Much snow is falling, winds roar hollowly,
The owl hoots from the elder,
Fear in your heart cries to the loving-cup:
Sorrow to sorrow as the sparks fly upward.
The log groans and confesses:
There is one story and one story only.
— Robert Graves, from “To Juan at the Winter Solstice”
Although the winter solstice is best known for being the shortest day of the year, it is also a time of slowing and of stillness. The very word solstice comes from the Latin words sol, sun, and sistere, meaning to come to a stop, or to stand still. The Sun has reached its most southerly points of rising and setting on the horizon. It is at its lowest in the sky, creating the shortest day and the longest night of the year. And as the Sun draws closer to this day, the amount by which its position of sunrise (or sunset) changes becomes less each day. The University of Nebraska-Lincoln has a nice animation that shows very well how the sun’s position on the horizon at sunset or sunrise changes through the year. To the eye, it looks as though, for the few days around the solstice, the position of sunrise or sunset does not change, i.e., “stands still.” (Although of course the Sun itself still appears to move through the sky as usual!)

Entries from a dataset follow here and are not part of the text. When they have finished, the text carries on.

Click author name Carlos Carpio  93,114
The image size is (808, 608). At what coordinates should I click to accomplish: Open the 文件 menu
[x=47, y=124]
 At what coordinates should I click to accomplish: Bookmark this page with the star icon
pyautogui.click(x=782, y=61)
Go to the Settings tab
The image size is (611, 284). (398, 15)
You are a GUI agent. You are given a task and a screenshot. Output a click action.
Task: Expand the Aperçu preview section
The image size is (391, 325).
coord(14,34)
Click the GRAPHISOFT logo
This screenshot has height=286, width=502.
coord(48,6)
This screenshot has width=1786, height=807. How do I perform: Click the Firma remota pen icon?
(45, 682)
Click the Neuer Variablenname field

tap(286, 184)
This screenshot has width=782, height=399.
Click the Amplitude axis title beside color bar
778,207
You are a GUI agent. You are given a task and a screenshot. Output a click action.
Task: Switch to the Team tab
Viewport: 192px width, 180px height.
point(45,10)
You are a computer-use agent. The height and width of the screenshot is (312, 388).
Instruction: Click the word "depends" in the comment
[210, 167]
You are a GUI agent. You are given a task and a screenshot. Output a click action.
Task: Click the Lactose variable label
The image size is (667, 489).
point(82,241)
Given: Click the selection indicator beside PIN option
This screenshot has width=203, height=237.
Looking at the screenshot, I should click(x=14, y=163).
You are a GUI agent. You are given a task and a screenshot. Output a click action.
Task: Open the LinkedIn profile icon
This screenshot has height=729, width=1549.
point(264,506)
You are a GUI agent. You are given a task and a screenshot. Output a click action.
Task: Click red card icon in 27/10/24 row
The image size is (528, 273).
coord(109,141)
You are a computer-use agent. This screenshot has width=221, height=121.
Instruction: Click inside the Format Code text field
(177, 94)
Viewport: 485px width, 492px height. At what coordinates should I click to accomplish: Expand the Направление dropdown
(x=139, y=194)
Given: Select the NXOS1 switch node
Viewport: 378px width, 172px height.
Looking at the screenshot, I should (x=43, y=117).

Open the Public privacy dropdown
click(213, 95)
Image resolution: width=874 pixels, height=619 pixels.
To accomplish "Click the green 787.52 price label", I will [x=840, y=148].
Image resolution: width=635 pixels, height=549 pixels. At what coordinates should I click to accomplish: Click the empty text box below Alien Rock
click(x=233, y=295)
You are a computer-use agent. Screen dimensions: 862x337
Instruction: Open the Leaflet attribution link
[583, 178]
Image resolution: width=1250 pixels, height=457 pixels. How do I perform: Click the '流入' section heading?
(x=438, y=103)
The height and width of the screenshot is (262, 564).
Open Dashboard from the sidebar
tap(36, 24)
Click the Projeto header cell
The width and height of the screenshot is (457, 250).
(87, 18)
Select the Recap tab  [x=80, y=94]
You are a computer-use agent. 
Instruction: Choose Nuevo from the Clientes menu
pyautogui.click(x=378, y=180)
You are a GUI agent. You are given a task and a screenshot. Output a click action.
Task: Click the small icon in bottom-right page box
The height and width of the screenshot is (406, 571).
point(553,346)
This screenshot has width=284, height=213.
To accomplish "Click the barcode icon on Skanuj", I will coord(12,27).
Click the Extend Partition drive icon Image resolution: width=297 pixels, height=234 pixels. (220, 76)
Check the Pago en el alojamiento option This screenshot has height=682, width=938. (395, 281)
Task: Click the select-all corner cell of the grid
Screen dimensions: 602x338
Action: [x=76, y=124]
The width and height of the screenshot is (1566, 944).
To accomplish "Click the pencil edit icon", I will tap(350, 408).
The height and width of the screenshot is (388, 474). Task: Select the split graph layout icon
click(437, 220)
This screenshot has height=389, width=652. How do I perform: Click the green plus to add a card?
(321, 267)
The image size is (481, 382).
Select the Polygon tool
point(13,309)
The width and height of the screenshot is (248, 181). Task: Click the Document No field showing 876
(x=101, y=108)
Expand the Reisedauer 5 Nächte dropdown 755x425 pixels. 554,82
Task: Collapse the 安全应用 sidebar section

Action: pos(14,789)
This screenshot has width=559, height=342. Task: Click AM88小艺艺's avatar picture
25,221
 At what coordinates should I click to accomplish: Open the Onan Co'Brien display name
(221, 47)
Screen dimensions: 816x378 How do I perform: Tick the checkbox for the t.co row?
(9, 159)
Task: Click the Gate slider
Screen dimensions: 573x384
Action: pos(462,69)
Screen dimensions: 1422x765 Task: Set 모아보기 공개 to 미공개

A similar pattern occurs at the summer solstice, time of the longest day, and the opposite pattern occurs at the spring and autumn equinoxes, when the sun rises due east, sets due west, and the positions of sunrise and sunset change most rapidly from day to day.
The winter solstice to me feels like a time of slowness and stillness, a time when it is difficult to get much done or to make much progress on any projects. It seems ironic to me then that, for so many people, this is one of the busiest and most stressful times of the year. The colder temperatures and longer nights mean that I spend more time indoors rather than outside. At this time of year, everything feels like it is drawing inwards. I walk outside, and sounds are muffled by the snow that crunches under my feet. There are no insects, there is no grass and no flowers, and the trees are silent and still. Everything comes in shades of black, white, and grey. Only the birds seem to be as active as they are in the summer.
The beginning of the new year is also drawing near, a date that matches fairly well with the time when the days begin to grow noticeably longer and the light to increase. I find myself thinking about what the past year has brought, and what plans and goals I have for next year. I wonder where I will be in a year’s time, and what will have changed by this time next year. What unexpected events will occur between then and now?
When the sun shines, the days are filled with brilliance, the sunlight reflecting off the whiteness of the snow and ice. It is a paradox of sorts, that in the time of greatest darkness, we celebrate light, that in the time when all in nature appears to be dead or dormant or simply absent, we celebrate birth.
The snowflakes swirl down and pile up among the trees. Below us in the field, two eagles are building their nest. The deer come and go. The quails leave lines of tracks in the snow. Indoors, lights shine and fires are lit, crackling, in the fireplace. I pile up books to read and dream of the year to come. Sometimes, I grow impatient with myself, but then I remember that, after all, this is the solstice, the time when the sun stands still.